START Source material

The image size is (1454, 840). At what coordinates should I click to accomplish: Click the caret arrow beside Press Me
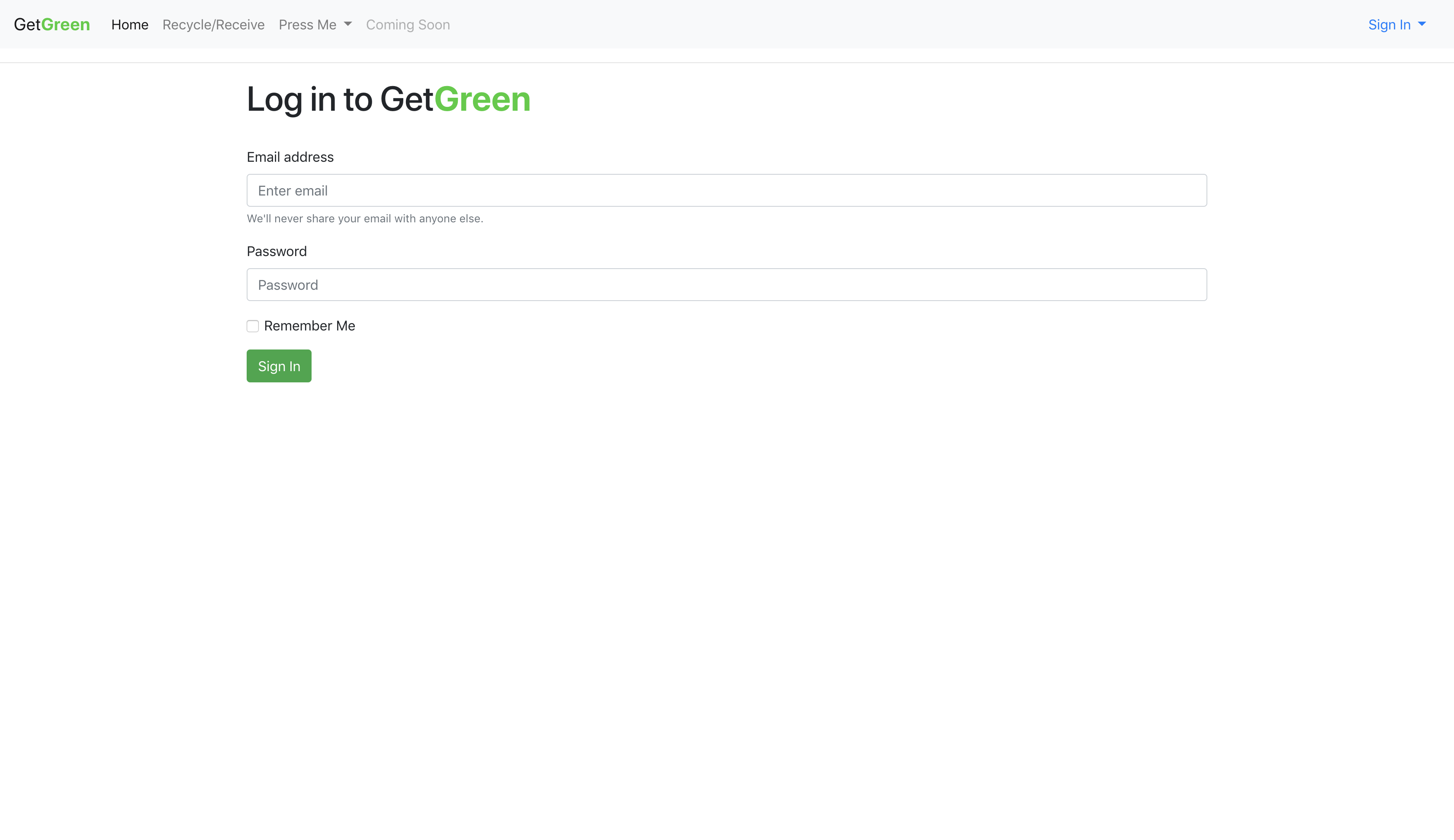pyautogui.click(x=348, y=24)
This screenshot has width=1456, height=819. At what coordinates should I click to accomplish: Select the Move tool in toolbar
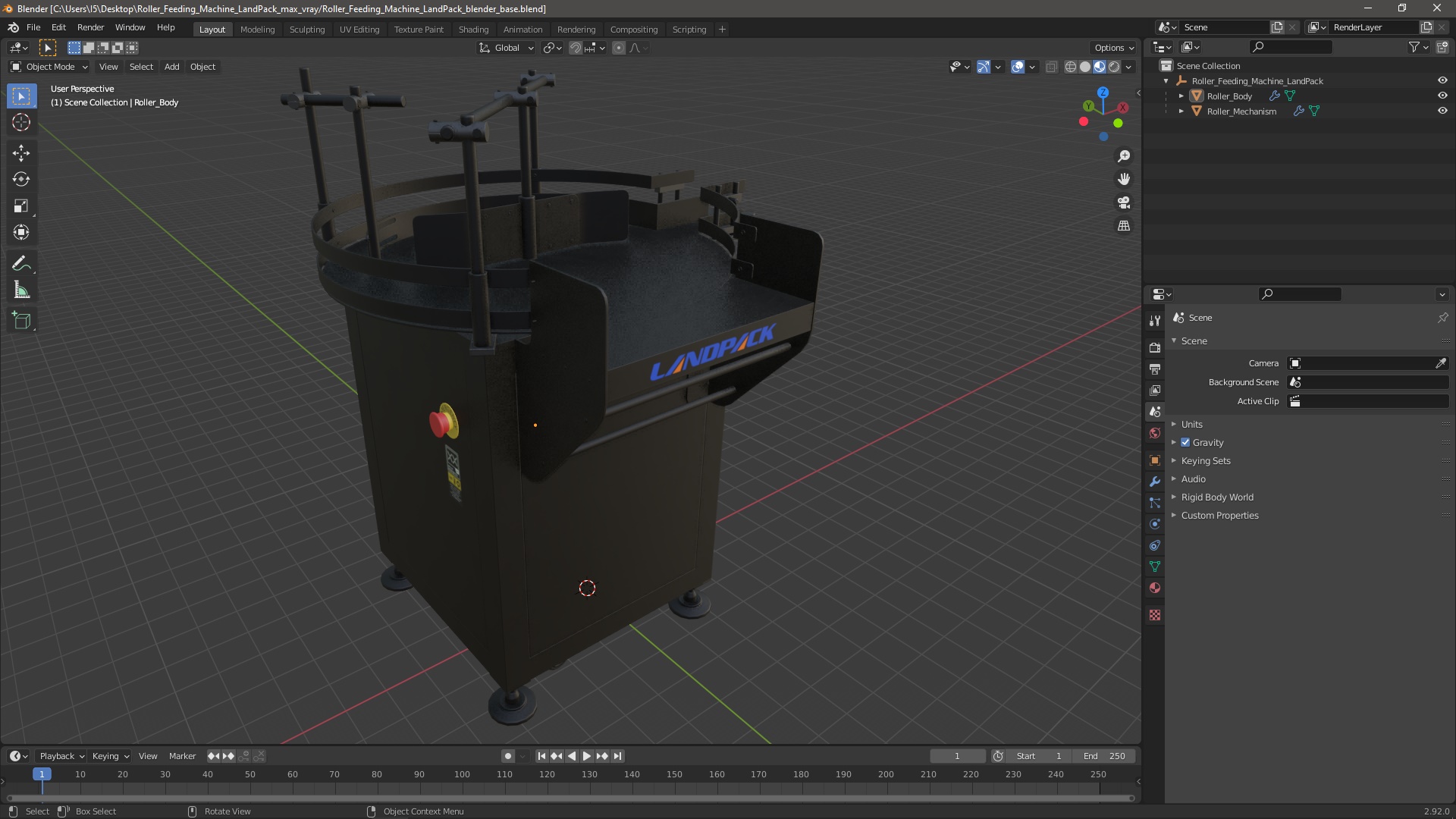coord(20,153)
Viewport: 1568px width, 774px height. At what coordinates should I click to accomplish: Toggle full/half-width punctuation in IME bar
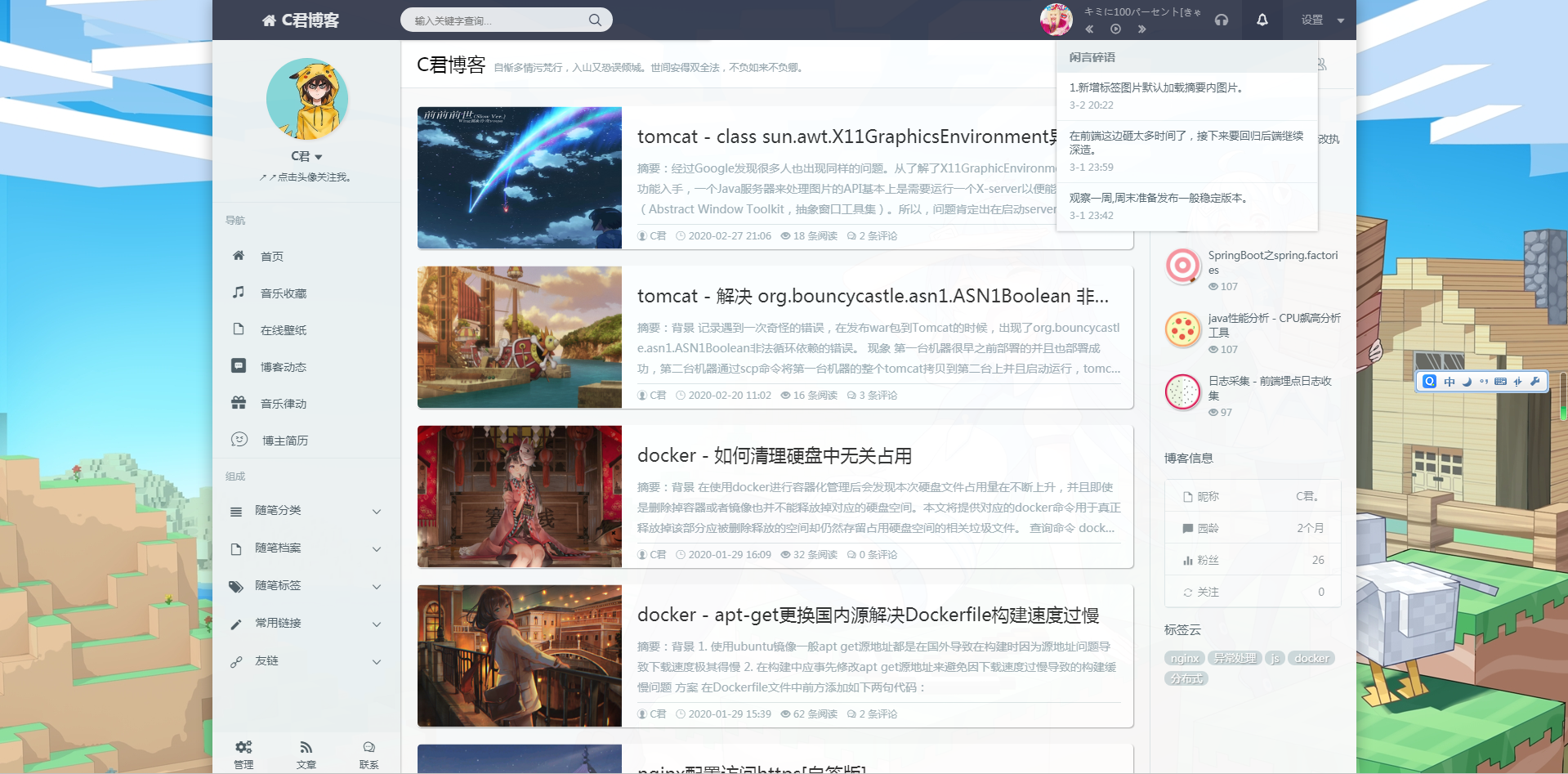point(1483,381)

END Source material

* **Task details**
Please, without any pictures, retype the records exactly as they appear.

* **Result for this exercise**
The image size is (1454, 840). At what coordinates should I click to accomplish: Click the caret arrow beside Press Me
pyautogui.click(x=348, y=24)
This screenshot has width=1456, height=819. At what coordinates should I click to accomplish: Select the Move tool in toolbar
coord(20,153)
Viewport: 1568px width, 774px height. At what coordinates should I click to accomplish: Toggle full/half-width punctuation in IME bar
point(1483,381)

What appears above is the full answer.